- [Information]
%%

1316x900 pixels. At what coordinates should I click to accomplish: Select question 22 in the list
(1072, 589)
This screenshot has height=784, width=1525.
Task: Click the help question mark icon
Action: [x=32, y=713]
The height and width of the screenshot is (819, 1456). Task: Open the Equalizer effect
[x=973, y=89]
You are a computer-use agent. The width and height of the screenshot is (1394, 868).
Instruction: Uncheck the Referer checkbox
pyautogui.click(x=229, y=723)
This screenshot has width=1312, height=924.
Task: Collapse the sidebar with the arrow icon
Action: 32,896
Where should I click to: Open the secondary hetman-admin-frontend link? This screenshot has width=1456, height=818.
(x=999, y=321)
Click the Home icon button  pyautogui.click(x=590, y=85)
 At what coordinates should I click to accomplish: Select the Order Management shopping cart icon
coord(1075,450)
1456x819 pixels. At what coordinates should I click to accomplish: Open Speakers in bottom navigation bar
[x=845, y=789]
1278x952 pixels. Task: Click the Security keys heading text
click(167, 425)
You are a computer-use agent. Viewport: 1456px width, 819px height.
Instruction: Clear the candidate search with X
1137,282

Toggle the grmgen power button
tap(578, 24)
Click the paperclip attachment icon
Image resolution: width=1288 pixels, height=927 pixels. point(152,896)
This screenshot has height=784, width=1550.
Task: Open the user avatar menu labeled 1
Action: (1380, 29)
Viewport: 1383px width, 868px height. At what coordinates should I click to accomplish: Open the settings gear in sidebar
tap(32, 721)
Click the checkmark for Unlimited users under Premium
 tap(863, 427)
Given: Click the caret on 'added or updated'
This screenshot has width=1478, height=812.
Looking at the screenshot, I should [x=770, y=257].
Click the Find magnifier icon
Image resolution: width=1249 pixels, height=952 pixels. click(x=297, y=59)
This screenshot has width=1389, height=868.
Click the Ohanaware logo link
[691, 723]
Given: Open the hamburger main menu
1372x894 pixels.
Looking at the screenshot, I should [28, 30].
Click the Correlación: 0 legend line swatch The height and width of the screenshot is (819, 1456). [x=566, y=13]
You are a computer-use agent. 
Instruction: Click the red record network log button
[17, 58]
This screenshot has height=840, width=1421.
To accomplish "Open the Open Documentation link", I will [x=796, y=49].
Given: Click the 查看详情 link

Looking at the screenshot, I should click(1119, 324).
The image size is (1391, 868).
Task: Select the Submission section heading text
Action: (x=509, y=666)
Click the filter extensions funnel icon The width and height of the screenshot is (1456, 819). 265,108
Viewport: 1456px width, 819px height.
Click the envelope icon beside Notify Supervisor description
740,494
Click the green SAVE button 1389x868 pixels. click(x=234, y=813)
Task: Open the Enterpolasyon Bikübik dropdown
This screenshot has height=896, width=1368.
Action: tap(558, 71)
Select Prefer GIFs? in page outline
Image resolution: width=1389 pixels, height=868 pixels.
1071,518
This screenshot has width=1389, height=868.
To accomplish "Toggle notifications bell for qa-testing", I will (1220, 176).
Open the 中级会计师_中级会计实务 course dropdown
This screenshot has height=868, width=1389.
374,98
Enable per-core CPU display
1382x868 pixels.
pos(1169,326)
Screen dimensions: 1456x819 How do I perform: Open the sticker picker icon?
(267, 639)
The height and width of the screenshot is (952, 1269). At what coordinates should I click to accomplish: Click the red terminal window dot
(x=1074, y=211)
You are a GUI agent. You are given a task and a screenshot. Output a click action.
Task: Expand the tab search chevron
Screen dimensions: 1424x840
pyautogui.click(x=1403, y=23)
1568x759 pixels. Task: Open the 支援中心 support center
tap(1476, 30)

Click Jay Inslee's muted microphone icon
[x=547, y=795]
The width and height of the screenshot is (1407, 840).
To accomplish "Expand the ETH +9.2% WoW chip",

%%

Taking the line containing "Screen dimensions: 1424x840" as the first, please return it and every line after it through the end of the entries, exactly and only those.

Screen dimensions: 1424x840
pyautogui.click(x=1403, y=23)
1568x759 pixels. Task: Open the 支援中心 support center
tap(1476, 30)

Click Jay Inslee's muted microphone icon
[x=547, y=795]
The width and height of the screenshot is (1407, 840).
To accomplish "Expand the ETH +9.2% WoW chip",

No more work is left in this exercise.